6. Extraction au phénol/chloroforme/alcool isoamylique (25:24:1) : Ajouter 1 volume du mélange phénol:chloroforme:alcool isoamylique (25:24:1). Extraire vigoureusement, centrifuger 5 min à 6000 tr/min. Transférer à nouveau la phase aqueuse dans un tube frais. Cette étape élimine efficacement les protéines résiduelles.
7. Précipitation de l’ADN par l’isopropanol : Ajouter 0,6 volume d’isopropanol à la phase aqueuse, mélanger doucement jusqu’à apparition d’un précipité blanchâtre (ADN). Centrifuger 10 min à 10 000 tr/min à température ambiante. Éliminer le surnageant.
8. Lavage à l’éthanol 70 % : Ajouter 100 µL d’éthanol 70 % (froid) pour rincer le culot et éliminer les sels résiduels. Centrifuger 5 min à température ambiante, puis retirer l’éthanol.
9. Séchage du culot : Laisser sécher le culot à l’air libre (environ 10‑15 min) jusqu’à disparition complète de l’éthanol. Ne pas surmener (l’ADN deviendrait difficile à solubiliser).
10. Solubilisation : Reprendre le culot sec dans 50 µL de tampon TE (ou eau ultrapure). Laisser incuber 5 min à 55 °C si nécessaire.

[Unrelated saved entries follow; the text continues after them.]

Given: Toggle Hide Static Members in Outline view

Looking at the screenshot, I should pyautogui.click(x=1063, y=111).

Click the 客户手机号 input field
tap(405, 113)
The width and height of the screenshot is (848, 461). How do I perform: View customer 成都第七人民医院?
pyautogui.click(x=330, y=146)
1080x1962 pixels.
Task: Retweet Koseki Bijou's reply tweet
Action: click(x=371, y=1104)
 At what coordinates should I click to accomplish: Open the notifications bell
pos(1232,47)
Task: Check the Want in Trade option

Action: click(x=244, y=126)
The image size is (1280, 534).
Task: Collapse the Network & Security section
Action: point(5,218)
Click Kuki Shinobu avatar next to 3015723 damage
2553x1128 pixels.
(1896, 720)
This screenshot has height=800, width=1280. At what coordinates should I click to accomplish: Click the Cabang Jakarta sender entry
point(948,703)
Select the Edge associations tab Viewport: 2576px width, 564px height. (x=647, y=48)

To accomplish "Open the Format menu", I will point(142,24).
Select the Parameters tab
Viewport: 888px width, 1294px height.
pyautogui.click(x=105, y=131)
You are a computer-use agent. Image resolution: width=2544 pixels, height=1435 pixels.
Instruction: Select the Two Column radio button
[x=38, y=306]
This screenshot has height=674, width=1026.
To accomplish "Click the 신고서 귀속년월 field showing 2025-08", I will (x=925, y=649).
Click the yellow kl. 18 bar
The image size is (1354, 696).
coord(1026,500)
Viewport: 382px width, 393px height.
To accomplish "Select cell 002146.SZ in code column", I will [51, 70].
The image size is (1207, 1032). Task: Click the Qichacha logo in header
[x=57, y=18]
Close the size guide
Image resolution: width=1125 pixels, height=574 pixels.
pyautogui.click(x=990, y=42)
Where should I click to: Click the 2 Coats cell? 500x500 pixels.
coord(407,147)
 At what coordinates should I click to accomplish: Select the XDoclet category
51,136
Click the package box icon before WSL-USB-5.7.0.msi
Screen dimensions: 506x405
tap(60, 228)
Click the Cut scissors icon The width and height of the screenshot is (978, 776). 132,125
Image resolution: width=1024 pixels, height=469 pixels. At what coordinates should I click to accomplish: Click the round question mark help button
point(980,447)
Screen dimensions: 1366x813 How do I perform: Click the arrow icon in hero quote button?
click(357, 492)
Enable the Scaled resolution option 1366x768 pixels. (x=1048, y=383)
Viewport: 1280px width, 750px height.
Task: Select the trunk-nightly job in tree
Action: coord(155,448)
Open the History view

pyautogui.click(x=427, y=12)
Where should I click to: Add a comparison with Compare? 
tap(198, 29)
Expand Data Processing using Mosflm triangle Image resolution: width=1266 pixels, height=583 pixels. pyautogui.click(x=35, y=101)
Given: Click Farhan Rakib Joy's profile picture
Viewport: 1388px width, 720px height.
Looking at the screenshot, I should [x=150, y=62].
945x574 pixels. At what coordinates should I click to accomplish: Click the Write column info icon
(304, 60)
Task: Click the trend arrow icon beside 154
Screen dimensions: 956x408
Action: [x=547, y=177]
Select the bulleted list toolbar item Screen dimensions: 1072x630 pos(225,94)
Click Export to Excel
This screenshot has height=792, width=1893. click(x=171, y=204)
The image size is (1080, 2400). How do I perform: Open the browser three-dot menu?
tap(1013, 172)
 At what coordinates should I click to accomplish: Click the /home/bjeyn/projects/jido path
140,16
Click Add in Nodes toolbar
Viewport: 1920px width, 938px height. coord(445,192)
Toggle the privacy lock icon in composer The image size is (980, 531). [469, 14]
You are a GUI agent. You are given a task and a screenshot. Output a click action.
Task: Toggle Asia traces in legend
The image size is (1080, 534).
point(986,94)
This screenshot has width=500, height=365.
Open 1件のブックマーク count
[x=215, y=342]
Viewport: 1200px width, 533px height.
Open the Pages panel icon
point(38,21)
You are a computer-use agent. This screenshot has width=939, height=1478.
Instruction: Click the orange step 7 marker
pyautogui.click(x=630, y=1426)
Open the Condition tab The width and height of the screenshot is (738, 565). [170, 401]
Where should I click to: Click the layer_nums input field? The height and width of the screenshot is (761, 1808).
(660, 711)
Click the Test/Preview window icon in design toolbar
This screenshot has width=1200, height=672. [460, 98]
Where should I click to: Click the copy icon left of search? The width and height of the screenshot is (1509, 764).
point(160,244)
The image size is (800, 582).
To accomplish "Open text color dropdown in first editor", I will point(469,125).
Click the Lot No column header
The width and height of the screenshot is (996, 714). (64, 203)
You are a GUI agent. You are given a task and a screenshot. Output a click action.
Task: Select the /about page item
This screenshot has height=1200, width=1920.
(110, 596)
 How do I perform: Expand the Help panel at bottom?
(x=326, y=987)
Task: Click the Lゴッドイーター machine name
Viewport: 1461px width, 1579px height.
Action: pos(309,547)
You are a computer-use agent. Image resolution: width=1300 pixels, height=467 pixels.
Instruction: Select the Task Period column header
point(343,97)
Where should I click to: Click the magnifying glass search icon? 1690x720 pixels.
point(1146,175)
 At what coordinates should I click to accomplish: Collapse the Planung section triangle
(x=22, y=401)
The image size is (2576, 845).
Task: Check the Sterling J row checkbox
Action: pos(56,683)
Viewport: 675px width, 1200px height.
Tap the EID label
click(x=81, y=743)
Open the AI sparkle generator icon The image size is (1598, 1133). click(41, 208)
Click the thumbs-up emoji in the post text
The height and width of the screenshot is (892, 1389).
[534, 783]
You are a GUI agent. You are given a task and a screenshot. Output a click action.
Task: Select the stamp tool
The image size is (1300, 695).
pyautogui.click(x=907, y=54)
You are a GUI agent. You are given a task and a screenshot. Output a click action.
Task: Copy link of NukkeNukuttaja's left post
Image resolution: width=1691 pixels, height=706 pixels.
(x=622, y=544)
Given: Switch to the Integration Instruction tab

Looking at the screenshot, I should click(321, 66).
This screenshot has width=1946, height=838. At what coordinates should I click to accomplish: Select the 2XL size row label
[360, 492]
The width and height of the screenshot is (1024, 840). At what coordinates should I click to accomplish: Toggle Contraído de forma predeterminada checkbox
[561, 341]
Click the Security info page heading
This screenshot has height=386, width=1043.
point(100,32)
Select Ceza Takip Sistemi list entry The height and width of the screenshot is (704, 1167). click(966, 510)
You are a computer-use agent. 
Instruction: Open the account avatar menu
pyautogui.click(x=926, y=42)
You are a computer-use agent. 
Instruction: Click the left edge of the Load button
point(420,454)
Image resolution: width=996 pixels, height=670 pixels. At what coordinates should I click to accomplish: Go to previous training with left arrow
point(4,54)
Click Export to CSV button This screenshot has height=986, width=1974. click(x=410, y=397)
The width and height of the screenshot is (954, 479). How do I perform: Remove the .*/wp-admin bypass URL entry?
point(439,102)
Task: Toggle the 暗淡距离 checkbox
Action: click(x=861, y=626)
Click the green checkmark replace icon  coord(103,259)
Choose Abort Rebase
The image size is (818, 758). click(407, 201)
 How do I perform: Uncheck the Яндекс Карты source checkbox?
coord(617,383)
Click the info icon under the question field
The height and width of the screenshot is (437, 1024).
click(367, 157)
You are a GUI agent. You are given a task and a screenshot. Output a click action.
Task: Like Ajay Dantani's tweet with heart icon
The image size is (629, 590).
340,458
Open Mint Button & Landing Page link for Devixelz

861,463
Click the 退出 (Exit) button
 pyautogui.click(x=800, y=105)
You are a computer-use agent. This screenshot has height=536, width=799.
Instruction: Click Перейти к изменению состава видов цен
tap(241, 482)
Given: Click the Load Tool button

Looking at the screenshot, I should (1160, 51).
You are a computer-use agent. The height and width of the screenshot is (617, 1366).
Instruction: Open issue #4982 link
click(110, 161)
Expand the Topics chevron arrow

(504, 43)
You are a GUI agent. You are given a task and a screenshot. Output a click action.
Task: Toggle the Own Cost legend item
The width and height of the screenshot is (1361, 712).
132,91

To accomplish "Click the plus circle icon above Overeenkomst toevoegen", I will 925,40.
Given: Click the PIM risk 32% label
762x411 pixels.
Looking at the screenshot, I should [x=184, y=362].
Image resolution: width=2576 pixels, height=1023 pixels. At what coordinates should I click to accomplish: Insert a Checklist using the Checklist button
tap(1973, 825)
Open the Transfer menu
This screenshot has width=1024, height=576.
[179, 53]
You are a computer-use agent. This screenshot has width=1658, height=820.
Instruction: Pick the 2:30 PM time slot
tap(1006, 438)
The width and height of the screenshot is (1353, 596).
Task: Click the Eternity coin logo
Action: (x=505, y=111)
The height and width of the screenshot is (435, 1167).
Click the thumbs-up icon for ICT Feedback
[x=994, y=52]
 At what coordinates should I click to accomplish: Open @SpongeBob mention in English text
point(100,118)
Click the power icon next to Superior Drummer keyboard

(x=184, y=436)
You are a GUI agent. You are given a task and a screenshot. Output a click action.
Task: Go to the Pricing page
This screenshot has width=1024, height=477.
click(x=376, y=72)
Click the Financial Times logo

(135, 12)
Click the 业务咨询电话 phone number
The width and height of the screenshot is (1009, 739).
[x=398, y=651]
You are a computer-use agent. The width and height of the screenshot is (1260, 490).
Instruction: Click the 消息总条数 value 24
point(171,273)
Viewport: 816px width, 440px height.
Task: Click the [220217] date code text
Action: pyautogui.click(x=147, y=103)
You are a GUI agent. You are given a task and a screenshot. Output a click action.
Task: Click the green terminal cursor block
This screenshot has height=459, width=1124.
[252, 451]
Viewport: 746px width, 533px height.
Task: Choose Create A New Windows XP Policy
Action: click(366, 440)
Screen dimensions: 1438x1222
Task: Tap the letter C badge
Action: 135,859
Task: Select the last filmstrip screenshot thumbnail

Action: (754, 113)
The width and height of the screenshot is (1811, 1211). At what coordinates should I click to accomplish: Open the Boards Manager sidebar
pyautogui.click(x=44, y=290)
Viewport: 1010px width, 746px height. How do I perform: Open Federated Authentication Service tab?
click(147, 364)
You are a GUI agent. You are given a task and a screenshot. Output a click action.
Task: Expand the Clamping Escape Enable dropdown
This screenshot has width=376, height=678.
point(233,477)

Le rendement typique est de 5‑20 µg d’ADN par mL de culture de départ.
11. Contrôle qualité : Vérifier la pureté et l’intégrité de l’ADN par électrophorèse sur gel d’agarose (bande de haut poids moléculaire) et par spectrophotométrie (NanoDrop) : le rapport A₂₆₀/A₂₈₀ doit être compris entre 1,8 et 2,0. Stocker l’ADN à 4 °C (court terme) ou à -20 °C.

📌 Points clés de réussite

• Qualité de la culture : Utiliser une culture fraîche en phase exponentielle tardive.
• Protéinase K : Essentielle pour dégrader les protéines et inactiver les nucléases ; ne pas omettre.
• NaCl 5 M : Une concentration insuffisante en sel empêche la précipitation sélective des protéines‑SDS et peut conduire à une perte d’ADN.
• PCI (phénol/chloroforme) : Manipuler sous hotte, utiliser du phénol équilibré (pH 8,0) pour extraire l’ADN (l’ARN reste dans la phase aqueuse).
• Isopropanol : Plus efficace que l’éthanol pour concentrer l’ADN à partir de grands volumes (0,6 volume suffit).
• Lavage à l’éthanol 70 % : Élimine les sels résiduels ; un lavage insuffisant peut inhiber les enzymes en aval (PCR, restriction).